What you are asked to do.
Reproduce all of the data exactly, with no line skipped.

Entries supplied.
----
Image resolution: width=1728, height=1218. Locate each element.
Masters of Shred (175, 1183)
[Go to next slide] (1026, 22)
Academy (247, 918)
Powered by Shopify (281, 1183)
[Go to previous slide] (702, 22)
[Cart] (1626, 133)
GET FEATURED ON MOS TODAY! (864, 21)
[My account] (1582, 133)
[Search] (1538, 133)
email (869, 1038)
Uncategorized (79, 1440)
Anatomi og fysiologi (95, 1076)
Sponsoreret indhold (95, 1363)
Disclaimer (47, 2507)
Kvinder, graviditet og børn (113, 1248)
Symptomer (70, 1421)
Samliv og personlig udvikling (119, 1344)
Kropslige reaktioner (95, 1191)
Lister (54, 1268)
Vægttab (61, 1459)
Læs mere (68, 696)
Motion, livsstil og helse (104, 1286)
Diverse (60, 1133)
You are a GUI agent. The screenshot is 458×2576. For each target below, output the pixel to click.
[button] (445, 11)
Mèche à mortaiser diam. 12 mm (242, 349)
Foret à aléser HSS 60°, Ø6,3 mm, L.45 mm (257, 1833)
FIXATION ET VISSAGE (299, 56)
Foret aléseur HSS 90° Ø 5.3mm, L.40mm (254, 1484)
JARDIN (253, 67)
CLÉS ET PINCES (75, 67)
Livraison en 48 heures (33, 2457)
----
Response to this exercise.
Image resolution: width=1728, height=1218. Locate each element.
Masters of Shred (175, 1183)
[Go to next slide] (1026, 22)
Academy (247, 918)
Powered by Shopify (281, 1183)
[Go to previous slide] (702, 22)
[Cart] (1626, 133)
GET FEATURED ON MOS TODAY! (864, 21)
[My account] (1582, 133)
[Search] (1538, 133)
email (869, 1038)
Uncategorized (79, 1440)
Anatomi og fysiologi (95, 1076)
Sponsoreret indhold (95, 1363)
Disclaimer (47, 2507)
Kvinder, graviditet og børn (113, 1248)
Symptomer (70, 1421)
Samliv og personlig udvikling (119, 1344)
Kropslige reaktioner (95, 1191)
Lister (54, 1268)
Vægttab (61, 1459)
Læs mere (68, 696)
Motion, livsstil og helse (104, 1286)
Diverse (60, 1133)
You are a GUI agent. The screenshot is 458×2576. For each target below, output the pixel to click.
[button] (445, 11)
Mèche à mortaiser diam. 12 mm (242, 349)
Foret à aléser HSS 60°, Ø6,3 mm, L.45 mm (257, 1833)
FIXATION ET VISSAGE (299, 56)
Foret aléseur HSS 90° Ø 5.3mm, L.40mm (254, 1484)
JARDIN (253, 67)
CLÉS ET PINCES (75, 67)
Livraison en 48 heures (33, 2457)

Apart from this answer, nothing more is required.